Le second décret du 30 juin 2014 a un impact plus immédiat sur l'inclusion bancaire, puisqu'il précise l'offre spécifique de nature à limiter les frais en cas d'incident. Il s'agit en l'occurrence de mettre en œuvre l'article 52 de la loi du 26 juillet 2013, qui plafonne les commissions d'intervention pour l'ensemble des clients et prévoit un plafond spécifique pour les clients bénéficiaires des services bancaires de base et pour ceux en situation de fragilité financière souscrivant à une offre spécifique de nature à limiter les frais en cas d'incident de paiements.
Le décret donne une définition de la situation de fragilité financière et précise le contenu de cette offre spécifique. Celle-ci comprend notamment la tenue du compte de dépôt, une carte de paiement à autorisation systématique, le dépôt et le retrait d'espèces dans l'agence qui tient le compte, quatre virements mensuels Sepa et des prélèvements Sepa en nombre illimité, deux chèques de banque par mois, un système d'alerte sur le niveau du compte... Au total, une dizaine de services bancaires, proposés "pour un tarif ne pouvant dépasser trois euros par mois", montant revalorisé annuellement en fonction de l'indice Insee des prix à la consommation hors tabac.

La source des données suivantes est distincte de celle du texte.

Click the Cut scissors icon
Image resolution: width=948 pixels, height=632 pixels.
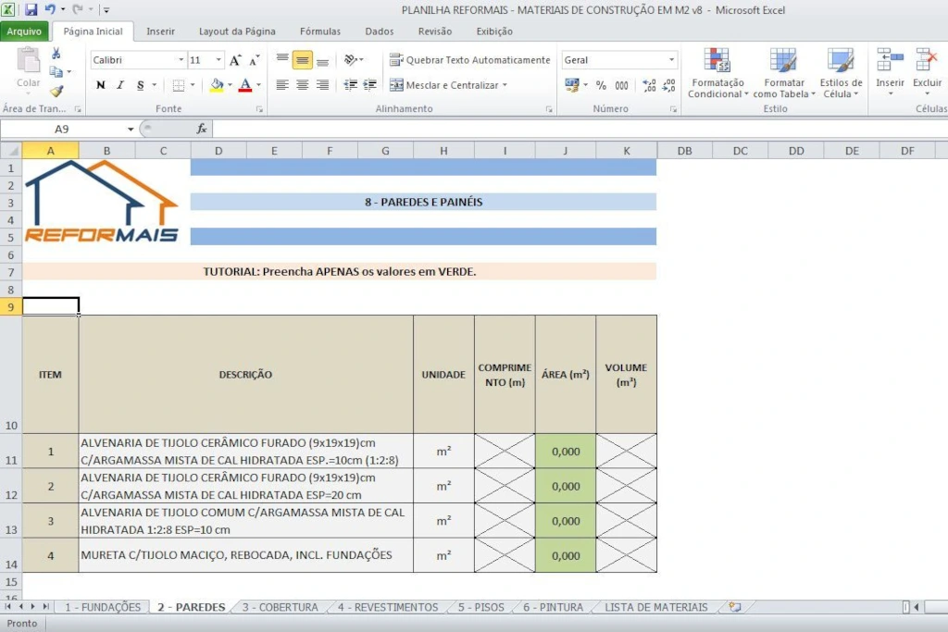pos(56,54)
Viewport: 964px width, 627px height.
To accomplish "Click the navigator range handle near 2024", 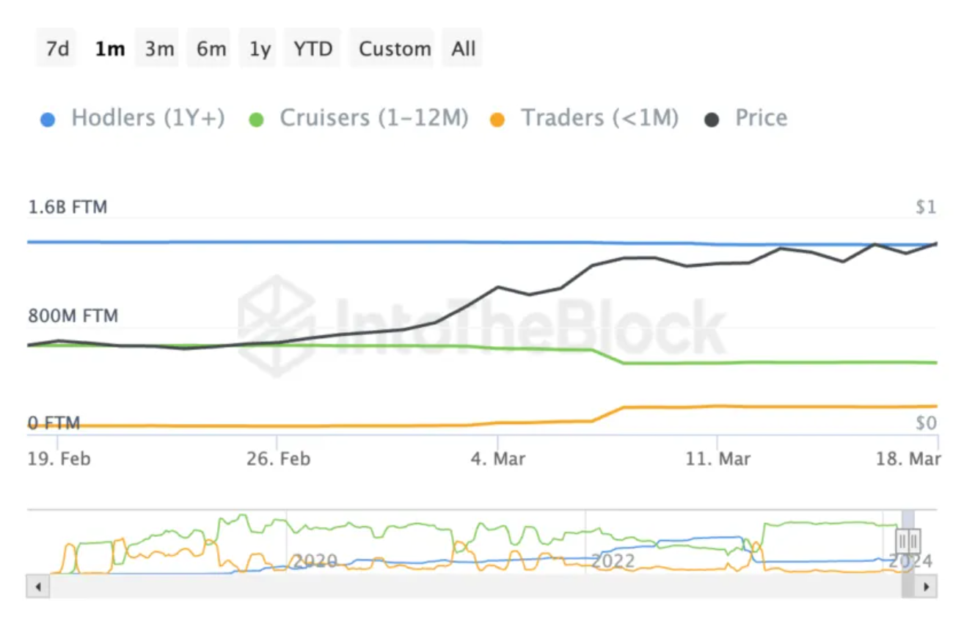I will coord(908,541).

Informer le consommateur sur les incidents

Enfin, le troisième décret du 30 juin 2014 détaille les modalités de mise en œuvre de l'information préalable du consommateur en matière de frais bancaires. Il précise en particulier les conditions dans lesquelles les intéressés sont informés des frais bancaires liés à des irrégularités et des incidents de paiement que l'établissement entend débiter sur leur compte. Le décret donne la liste de la quinzaine de frais qui peuvent ainsi être facturés.
Comme le précédent, ce troisième décret n'est pas d'application immédiate. Conformément à l'article 66 de la loi du 26 juillet 2013 de séparation et de régulation des activités bancaires, il entrera en vigueur le premier jour du dix-huitième mois suivant sa publication, soit en décembre 2015.

Jean-Noël Escudié / PCA

Références : décret 2014-737 du 30 juin 2014 relatif à l'Observatoire de l'inclusion bancaire ; décret 2014-738 du 30 juin 2014 relatif à l'offre spécifique de nature à limiter les frais en cas d'incident ; décret 2014-739 du 30 juin 2014 relatif à l'information préalable du consommateur en matière de frais bancaires (Journal officiel du 1er juillet 2014).